=== Selected excerpt ===
Michael Saar, left, and Michael Mason rehearse a scene from Ad Hoc’s “The Lonesome West,” which opens Friday at The Art Studio, Inc.

Michael Saar, left, and Michael Mason rehearse a scene from Ad Hoc’s “The Lonesome West,” which opens Friday at The Art Studio, Inc.

Not every story ends in a happily-ever-after. In “The Lonesome West,” drunken fights mixed with murder charges bring two brothers to their wits end and no one knows what will happen next.

Ad Hoc will open the play Friday, with additional performances Saturday, Dec. 8, 9, 15, and 16, at The Art Studio, Inc.

Irish playwright Martin McDonagh’s play is set in the town of Leenane in western Ireland. The dark comedy explores how two brothers cope with their anger, and the death of their father and acquaintances.

“This play focuses on character relationships,” Michael Saar, LU associate professor of library services, who plays one of the brothers, Valene, said. “Ad Hoc is drawn to dark humor. This play is funny, but there is an intensity to it.”

Saar said the play examines compassion in an environment when everyone is looking out for himself.

“It shows how people interact with religion and family,” he said. “We thought it would be interesting to explore that on stage.”
===
> _Set problem 1_
For the article on "The Lonesome West," tell whether each statement agrees with it, answering yes or no and quoting the deciding words: (a) The play is set in Leenane in western Ireland. (b) Michael Saar plays the brothers' father. (c) Ad Hoc opens the play on a Saturday.
> _Set problem 2_
Restate the paragraph of the article on "The Lonesome West" that begins "Irish playwright Martin McDonagh’s play" as a short list of its main facts.
> _Set problem 3_
Return the passage of the article on "The Lonesome West" starting at "Not every story" and ending at "16, at The Art Studio, Inc.", copied word for word.
Work only from the article on "The Lonesome West," with no outside information.
=== Excerpted data ===
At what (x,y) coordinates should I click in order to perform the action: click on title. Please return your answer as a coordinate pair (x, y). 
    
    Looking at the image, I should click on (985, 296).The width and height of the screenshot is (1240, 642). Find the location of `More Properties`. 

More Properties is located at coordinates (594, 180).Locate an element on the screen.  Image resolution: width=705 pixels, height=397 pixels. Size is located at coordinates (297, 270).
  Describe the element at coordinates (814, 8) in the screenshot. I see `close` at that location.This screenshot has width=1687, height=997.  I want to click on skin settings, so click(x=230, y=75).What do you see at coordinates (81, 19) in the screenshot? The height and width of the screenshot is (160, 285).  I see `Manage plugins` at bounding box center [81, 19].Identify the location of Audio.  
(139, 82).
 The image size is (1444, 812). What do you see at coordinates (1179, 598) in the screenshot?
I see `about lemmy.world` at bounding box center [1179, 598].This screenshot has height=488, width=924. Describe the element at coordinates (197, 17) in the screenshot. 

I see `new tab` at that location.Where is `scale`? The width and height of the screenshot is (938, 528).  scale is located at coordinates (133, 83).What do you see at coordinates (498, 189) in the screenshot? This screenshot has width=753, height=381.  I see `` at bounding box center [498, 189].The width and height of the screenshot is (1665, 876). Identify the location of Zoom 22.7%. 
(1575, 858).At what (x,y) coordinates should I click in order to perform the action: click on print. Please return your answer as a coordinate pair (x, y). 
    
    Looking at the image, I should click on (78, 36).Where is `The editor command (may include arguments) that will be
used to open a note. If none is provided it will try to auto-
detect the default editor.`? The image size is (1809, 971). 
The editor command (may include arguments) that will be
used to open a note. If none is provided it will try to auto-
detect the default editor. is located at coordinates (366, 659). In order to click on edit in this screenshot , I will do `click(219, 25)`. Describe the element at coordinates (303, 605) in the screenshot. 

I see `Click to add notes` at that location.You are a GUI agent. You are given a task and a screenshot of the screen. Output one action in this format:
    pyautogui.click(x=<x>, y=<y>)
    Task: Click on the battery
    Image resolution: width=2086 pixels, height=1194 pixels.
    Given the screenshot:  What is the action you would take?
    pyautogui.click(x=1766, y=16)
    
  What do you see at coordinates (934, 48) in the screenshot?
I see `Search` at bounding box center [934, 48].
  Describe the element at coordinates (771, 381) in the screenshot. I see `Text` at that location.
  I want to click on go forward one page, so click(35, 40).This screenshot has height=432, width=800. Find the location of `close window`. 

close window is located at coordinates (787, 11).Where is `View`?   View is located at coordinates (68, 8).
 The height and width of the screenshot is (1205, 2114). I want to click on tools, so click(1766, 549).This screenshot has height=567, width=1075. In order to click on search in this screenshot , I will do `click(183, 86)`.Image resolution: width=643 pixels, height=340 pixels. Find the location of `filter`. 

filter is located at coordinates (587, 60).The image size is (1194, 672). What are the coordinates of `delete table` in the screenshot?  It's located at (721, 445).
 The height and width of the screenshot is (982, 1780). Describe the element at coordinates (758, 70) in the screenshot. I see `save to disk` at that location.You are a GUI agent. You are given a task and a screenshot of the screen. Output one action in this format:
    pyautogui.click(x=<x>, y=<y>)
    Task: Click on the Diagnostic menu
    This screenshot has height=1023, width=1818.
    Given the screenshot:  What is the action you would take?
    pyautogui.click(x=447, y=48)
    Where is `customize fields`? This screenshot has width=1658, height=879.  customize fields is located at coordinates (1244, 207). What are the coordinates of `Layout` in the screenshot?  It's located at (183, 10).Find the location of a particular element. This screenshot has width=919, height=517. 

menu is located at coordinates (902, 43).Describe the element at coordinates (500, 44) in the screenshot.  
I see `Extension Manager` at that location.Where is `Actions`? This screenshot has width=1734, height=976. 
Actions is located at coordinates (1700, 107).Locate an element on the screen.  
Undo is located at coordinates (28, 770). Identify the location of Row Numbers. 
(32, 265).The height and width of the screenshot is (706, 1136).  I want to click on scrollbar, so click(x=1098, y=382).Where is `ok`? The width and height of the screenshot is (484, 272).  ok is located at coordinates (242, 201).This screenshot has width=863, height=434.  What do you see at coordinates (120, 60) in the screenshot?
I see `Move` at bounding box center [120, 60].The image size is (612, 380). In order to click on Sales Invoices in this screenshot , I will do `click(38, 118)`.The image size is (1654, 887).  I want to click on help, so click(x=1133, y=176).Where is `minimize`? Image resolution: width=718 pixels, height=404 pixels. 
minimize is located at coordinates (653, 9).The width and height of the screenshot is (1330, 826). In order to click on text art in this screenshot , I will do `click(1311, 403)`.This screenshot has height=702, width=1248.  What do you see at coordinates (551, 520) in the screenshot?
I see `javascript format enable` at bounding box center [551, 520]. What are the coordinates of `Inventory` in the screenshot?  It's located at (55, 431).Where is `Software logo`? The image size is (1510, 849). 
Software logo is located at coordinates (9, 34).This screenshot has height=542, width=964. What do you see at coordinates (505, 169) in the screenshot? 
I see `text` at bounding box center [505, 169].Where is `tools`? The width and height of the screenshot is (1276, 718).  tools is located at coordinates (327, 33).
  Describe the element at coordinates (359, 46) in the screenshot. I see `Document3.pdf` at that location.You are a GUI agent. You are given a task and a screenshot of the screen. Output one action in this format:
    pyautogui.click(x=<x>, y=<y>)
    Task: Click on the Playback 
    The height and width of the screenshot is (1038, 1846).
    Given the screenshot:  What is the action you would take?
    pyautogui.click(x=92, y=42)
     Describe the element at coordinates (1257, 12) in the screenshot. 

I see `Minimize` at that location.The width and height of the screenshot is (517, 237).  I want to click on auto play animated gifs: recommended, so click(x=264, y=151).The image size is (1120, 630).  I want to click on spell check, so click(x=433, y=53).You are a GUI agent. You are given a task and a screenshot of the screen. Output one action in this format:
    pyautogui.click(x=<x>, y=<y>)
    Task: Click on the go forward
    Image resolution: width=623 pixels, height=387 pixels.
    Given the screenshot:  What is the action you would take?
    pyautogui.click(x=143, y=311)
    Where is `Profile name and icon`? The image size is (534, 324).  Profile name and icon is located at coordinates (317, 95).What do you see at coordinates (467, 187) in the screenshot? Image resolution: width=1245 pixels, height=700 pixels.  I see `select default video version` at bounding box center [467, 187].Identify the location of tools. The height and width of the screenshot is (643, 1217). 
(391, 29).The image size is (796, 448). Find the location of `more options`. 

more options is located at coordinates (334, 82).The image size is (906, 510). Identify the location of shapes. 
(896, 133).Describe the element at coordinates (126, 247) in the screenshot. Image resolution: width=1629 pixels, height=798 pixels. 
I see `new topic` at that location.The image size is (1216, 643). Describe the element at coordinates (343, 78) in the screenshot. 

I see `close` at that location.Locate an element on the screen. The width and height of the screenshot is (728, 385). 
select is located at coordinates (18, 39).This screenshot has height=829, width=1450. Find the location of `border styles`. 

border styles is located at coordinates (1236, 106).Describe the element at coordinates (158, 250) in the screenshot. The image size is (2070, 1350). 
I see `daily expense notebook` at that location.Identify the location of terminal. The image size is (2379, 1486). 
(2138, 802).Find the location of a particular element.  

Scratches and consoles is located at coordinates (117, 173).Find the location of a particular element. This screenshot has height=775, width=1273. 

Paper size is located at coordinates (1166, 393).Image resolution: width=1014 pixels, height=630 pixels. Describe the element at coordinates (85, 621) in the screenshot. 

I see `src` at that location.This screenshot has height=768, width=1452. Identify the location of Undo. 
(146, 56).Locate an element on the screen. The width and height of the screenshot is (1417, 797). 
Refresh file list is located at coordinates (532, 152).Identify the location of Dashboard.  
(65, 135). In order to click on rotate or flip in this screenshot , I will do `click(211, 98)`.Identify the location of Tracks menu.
===
> _Task solution 1_
(a) Yes: "set in the town of Leenane in western Ireland."
(b) No: "who plays one of the brothers, Valene."
(c) No: "Ad Hoc will open the play Friday."

> _Task solution 2_
- Written by Irish playwright Martin McDonagh
- Set in the town of Leenane in western Ireland
- A dark comedy
- Explores how two brothers cope with their anger and with the death of their father and acquaintances

> _Task solution 3_
Not every story ends in a happily-ever-after. In “The Lonesome West,” drunken fights mixed with murder charges bring two brothers to their wits end and no one knows what will happen next.

Ad Hoc will open the play Friday, with additional performances Saturday, Dec. 8, 9, 15, and 16, at The Art Studio, Inc.